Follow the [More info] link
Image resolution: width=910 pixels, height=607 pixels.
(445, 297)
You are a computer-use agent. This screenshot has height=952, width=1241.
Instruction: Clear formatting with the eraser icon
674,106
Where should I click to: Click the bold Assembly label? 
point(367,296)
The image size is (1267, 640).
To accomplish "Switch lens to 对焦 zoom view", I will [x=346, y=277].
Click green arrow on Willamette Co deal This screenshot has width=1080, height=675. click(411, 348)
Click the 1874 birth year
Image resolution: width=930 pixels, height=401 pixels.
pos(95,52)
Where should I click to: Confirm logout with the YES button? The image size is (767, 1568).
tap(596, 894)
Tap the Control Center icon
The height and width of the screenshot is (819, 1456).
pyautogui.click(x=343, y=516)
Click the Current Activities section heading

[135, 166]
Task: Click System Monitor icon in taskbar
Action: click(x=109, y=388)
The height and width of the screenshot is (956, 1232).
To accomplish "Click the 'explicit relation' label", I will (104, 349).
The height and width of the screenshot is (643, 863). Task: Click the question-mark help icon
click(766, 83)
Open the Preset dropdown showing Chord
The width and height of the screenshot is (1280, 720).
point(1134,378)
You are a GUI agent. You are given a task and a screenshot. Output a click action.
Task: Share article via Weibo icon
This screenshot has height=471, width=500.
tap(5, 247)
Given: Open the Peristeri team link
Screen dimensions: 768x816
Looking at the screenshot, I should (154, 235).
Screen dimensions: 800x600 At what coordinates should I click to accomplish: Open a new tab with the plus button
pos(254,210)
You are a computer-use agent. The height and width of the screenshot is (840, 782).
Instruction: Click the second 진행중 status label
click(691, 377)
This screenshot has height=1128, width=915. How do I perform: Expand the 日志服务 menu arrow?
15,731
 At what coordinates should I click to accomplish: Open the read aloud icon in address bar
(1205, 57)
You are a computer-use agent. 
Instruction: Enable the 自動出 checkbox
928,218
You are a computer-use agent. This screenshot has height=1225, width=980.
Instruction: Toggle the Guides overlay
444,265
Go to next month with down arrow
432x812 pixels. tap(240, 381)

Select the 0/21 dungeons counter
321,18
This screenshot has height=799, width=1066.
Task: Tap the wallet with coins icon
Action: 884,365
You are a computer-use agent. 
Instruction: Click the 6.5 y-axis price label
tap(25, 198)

Task objective
If a line in the material above contains "link", show that line.

Response box
Follow the [More info] link
Given: Open the Peristeri team link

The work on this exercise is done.